* **YOUR GOAL**:
Among the lines below, keep only those from the one containing "Toggle the fullscreen window icon in timer" through the one containing "Screen dimensions: 469x246", and reproduce them exactly.

Saved data entries
==================================================

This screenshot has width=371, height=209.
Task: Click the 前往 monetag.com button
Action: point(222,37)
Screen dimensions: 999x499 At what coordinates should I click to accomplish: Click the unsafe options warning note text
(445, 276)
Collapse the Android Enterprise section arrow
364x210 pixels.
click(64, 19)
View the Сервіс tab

==================================================

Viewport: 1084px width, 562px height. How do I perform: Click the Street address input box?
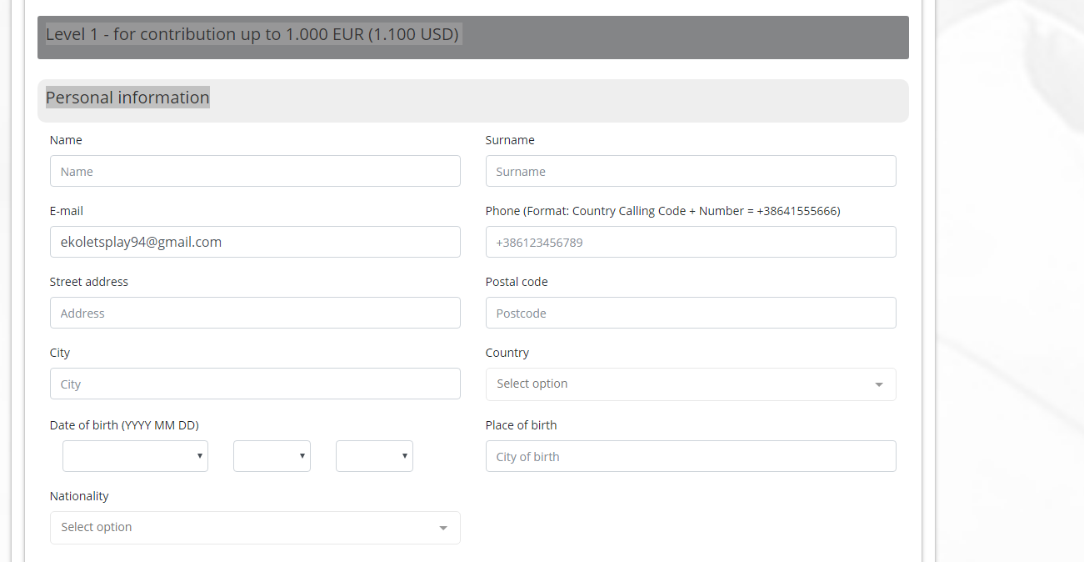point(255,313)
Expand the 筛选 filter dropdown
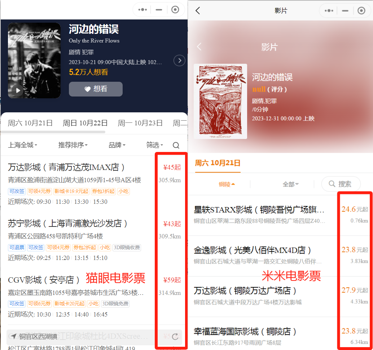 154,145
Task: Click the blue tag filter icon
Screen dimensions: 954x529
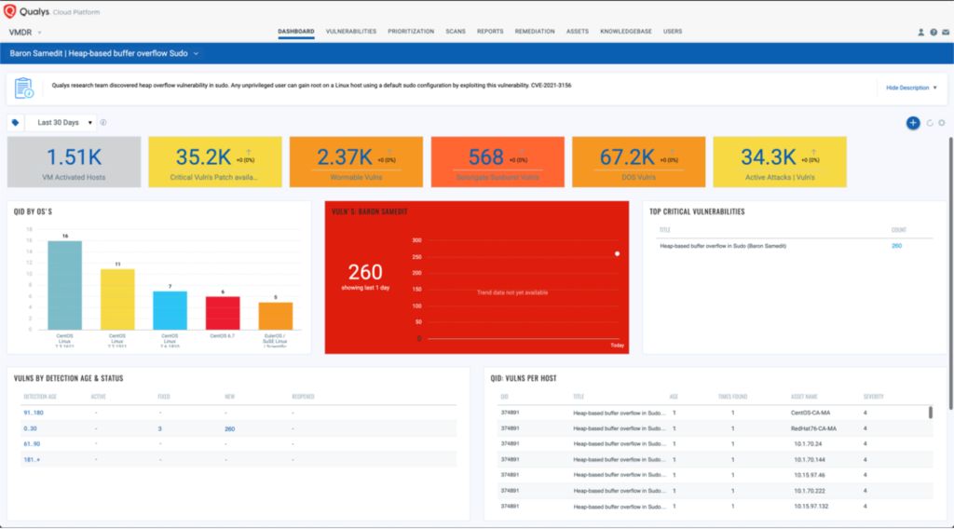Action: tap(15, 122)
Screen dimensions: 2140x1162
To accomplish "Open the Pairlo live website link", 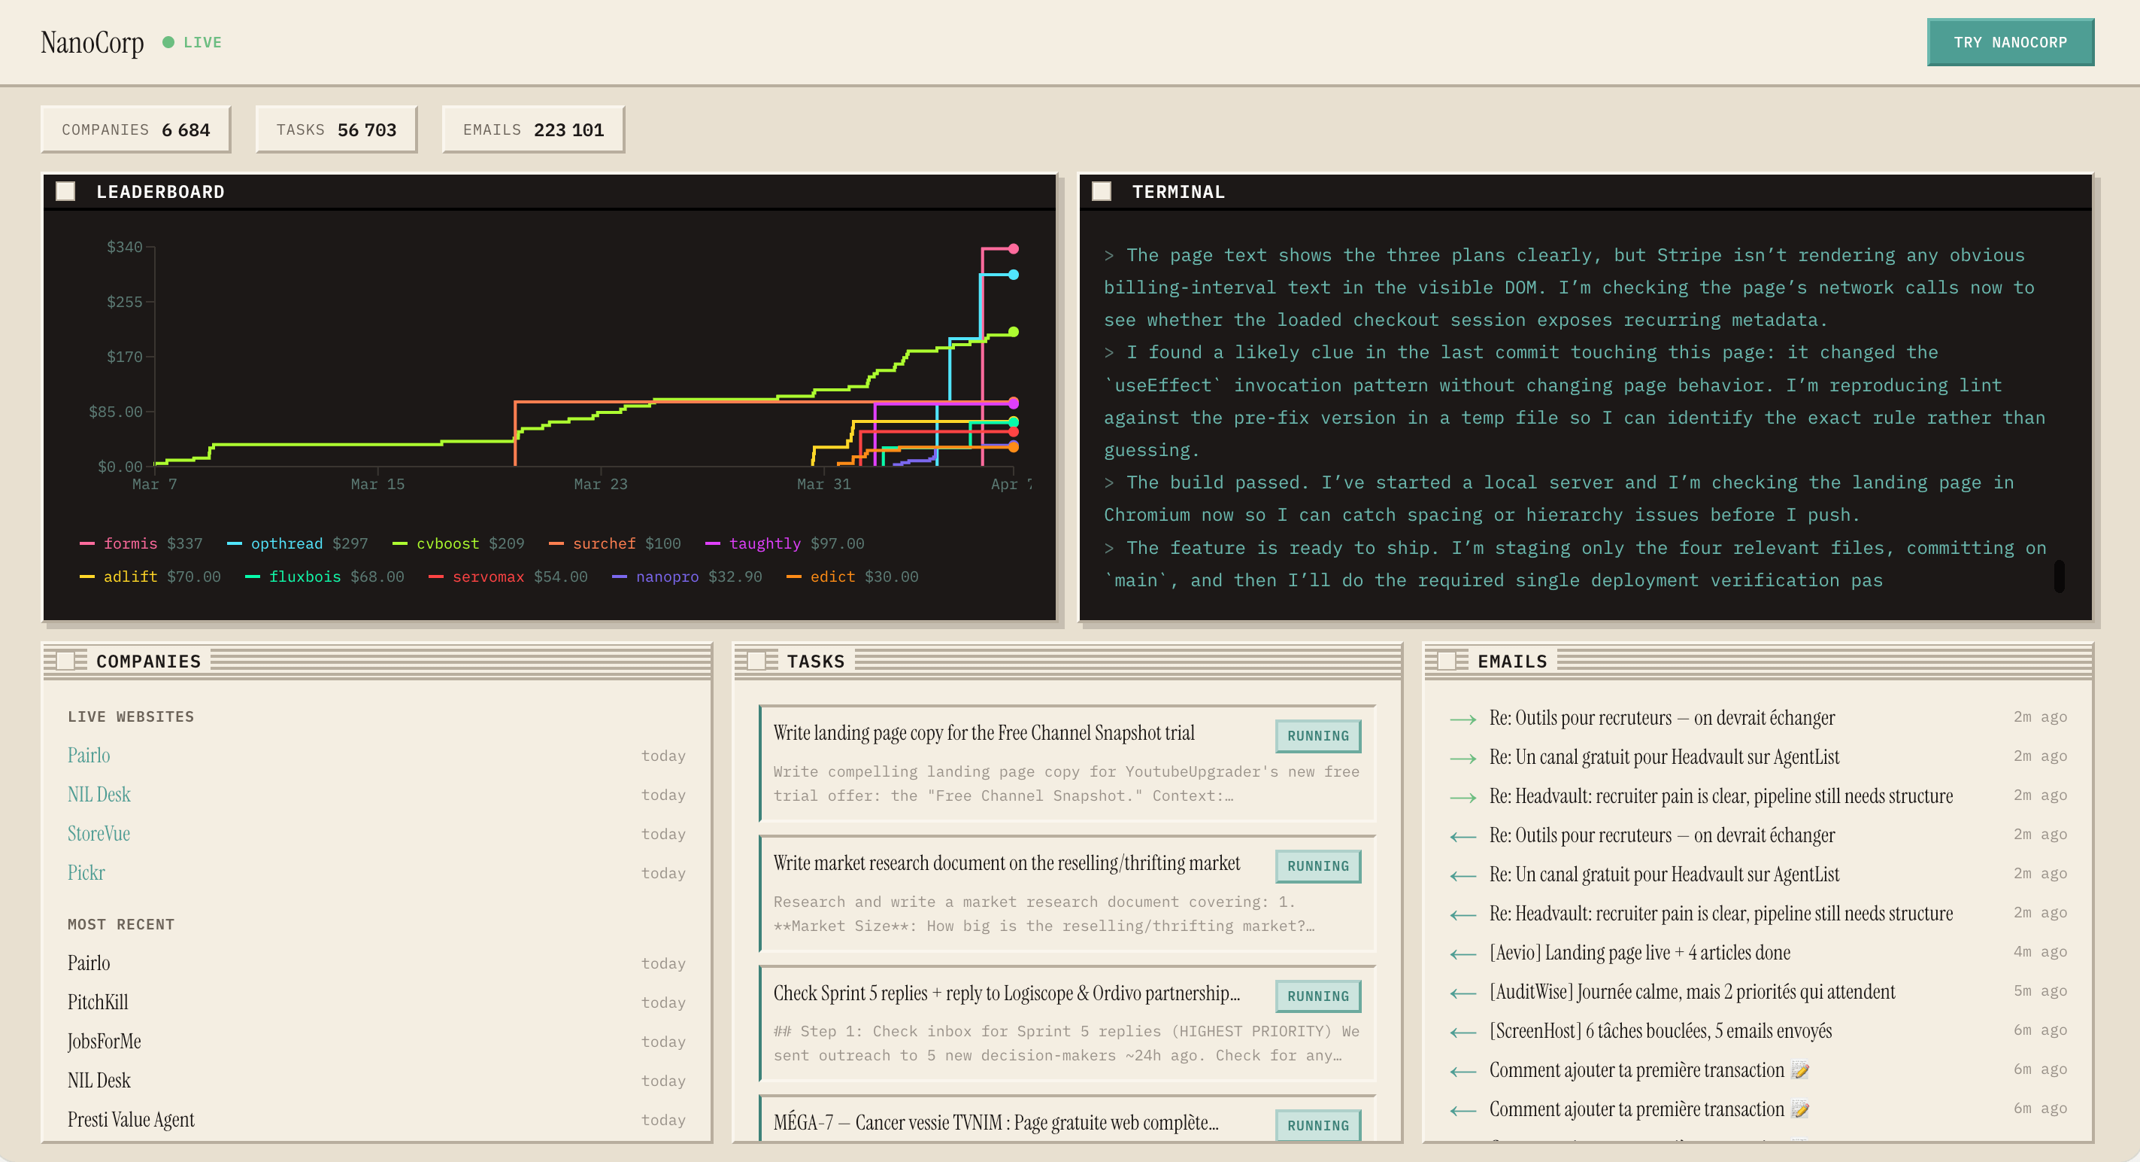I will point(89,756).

==================================================

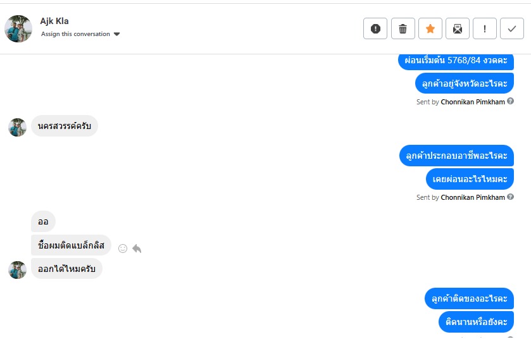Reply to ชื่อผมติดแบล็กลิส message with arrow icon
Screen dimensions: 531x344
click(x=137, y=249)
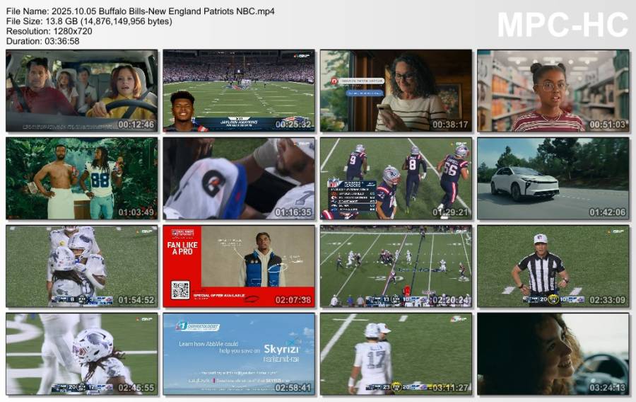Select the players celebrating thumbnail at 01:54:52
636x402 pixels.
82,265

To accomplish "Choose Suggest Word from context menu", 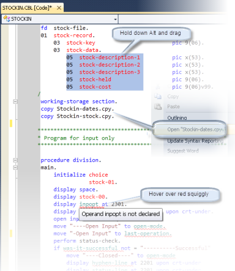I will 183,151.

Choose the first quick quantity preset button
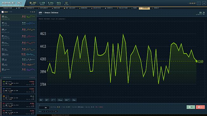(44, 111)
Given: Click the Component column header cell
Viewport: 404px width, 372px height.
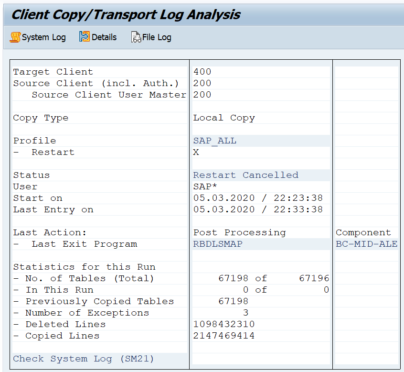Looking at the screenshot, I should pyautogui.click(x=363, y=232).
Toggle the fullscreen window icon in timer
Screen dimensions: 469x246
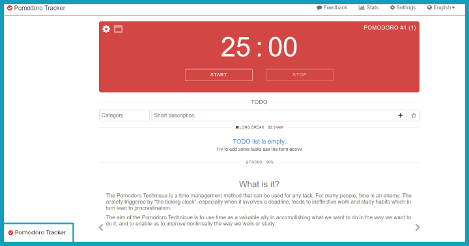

==================================================

* **YOUR SOLUTION**:
Toggle the fullscreen window icon in timer
Screen dimensions: 469x246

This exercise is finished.